Conflits d’intérêts des frères Sarkozy, plan Alzheimer et mutuelle obligatoire pour le profit de Sanofi et des assurances

A cause d’innombrables plagiats et instrumentalisations, je précise que l’original est celui-ci et que je n’accepte aucune reproduction de ce texte (ou des autres) sans autorisation préalable.

L’un des principaux symptômes de la maladie d’Alzheimer, c’est une altération de la mémoire. Exerçons-la un peu, alors. Pour voir comment les maillons de la chaîne politico-sanitaire s’enchevêtrent avec les gros intérêts privés de l’industrie pharmaceutique, et ce depuis la famille de Nicolas SARKOZY jusqu’à notre firme nationale, SANOFI-AVENTIS. L’imbrication est parfois directe, parfois par maillons interposés, comme il se doit dans tout réseau.

La maladie d’Alzheimer ne semble pas avoir été choisie par hasard par Nicolas Sarkozy, mais ce n’est pas la première fois que des initiatives présidentielles confortent les intérêts économiques privés de ses proches. Les conflits d’intérêts sont juste mieux cachés dans ce cas, occultés par des envolées lyriques et la posture du volontarisme politique (voir les discours).

Nous verrons l’implication de François SARKOZY et de Guillaume SARKOZY dans des secteurs clé, en rapport avec la maladie d’Alzheimer et d’autres dispositifs sur la dépendance des aînés. Eux et leurs sociétés bénéficient directement de l’argent public, de marchés publics et des changements intervenus récemment dans ce domaine.

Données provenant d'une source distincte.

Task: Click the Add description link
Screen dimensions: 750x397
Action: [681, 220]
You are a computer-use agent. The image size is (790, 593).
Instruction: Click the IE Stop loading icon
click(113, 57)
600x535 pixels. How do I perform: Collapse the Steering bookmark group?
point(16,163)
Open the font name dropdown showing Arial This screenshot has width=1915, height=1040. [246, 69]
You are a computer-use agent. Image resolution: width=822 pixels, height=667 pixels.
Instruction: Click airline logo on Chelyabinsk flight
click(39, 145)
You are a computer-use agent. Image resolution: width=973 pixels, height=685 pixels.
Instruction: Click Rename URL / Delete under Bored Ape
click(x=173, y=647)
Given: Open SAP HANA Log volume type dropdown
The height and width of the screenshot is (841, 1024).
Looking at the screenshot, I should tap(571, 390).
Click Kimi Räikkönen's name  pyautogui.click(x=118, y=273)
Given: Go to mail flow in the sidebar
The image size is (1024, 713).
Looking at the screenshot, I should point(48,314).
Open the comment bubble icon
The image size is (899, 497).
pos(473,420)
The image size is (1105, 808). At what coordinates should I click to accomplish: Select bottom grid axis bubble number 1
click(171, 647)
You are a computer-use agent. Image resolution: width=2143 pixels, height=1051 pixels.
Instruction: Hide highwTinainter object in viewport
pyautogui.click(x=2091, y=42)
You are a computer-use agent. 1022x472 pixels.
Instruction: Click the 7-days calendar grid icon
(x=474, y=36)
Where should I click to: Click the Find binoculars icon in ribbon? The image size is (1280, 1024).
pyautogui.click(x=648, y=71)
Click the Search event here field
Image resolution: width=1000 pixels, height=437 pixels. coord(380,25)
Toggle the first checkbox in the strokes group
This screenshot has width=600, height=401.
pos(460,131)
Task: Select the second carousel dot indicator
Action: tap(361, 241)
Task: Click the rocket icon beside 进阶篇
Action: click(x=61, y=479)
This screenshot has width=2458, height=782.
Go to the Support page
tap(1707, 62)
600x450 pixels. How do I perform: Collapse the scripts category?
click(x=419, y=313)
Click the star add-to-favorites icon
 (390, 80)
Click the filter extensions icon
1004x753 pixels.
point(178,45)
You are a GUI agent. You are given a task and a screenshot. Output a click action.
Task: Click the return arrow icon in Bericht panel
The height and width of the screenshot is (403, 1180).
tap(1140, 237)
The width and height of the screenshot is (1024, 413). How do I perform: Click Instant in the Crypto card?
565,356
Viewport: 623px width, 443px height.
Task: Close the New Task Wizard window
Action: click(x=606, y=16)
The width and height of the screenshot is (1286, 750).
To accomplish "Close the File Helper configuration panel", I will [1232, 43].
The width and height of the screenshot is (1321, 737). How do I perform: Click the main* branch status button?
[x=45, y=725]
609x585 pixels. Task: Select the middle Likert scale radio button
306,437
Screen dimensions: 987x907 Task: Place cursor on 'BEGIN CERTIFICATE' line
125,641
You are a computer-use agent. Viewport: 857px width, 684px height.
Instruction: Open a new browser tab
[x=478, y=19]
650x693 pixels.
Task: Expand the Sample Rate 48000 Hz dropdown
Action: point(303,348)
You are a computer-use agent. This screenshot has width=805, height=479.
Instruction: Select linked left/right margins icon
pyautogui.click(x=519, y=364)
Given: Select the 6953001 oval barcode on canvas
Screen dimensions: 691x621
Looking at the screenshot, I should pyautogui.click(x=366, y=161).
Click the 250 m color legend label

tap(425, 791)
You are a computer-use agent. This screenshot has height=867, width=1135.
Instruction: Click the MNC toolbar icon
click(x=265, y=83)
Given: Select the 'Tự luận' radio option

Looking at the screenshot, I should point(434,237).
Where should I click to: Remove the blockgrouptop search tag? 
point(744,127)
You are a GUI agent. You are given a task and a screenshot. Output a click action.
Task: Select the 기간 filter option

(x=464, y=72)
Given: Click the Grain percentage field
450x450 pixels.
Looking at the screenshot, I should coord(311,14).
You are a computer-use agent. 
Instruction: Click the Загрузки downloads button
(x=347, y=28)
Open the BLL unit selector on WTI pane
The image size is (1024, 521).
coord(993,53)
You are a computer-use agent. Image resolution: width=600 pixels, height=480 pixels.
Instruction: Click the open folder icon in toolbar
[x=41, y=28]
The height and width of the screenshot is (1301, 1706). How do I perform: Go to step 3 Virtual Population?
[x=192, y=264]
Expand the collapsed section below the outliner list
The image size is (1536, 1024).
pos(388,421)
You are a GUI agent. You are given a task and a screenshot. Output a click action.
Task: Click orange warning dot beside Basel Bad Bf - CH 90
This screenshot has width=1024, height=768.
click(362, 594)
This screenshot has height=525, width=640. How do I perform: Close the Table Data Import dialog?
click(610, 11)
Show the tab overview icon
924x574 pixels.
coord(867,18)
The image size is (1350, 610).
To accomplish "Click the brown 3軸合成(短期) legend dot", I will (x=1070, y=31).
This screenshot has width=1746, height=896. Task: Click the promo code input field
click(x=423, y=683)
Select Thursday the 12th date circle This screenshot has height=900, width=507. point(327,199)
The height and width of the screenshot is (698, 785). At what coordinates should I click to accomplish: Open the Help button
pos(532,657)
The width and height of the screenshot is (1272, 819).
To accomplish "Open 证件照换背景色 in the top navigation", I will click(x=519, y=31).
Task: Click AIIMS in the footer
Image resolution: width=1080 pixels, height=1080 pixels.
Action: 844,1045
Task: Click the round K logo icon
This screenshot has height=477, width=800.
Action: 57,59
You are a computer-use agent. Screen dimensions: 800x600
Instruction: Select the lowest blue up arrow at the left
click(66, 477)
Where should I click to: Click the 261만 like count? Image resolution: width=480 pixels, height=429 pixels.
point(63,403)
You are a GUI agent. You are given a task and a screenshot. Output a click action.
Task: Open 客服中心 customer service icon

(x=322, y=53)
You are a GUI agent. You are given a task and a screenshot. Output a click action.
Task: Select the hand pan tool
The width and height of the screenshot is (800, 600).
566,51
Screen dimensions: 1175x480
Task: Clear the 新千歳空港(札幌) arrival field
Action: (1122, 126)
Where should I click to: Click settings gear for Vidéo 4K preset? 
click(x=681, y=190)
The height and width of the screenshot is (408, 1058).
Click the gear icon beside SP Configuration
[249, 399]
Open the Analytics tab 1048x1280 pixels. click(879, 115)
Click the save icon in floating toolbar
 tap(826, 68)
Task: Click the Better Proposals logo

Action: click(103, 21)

Nous verrons aussi comment la structure scientifique (Fondation Alzheimer) mise en place actuellement, ainsi que les dispositifs de partenariat public – privé bénéficient directement à l’industrie pharmaceutique, en particulier à Sanofi-Aventis – et à ses sous-traitants et collaborateurs, parmi lesquels François Sarkozy.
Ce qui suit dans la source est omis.